Each entry below should be retyped exactly as given.

TASK DATA:
--------------------------------

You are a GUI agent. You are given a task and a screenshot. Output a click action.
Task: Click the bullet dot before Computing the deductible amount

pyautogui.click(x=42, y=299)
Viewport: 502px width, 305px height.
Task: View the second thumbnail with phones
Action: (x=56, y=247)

--------------------------------

ANSWER FOR THE TASK:
You are a GUI agent. You are given a task and a screenshot. Output a click action.
Task: Click the bullet dot before Computing the deductible amount

pyautogui.click(x=42, y=299)
Viewport: 502px width, 305px height.
Task: View the second thumbnail with phones
Action: (x=56, y=247)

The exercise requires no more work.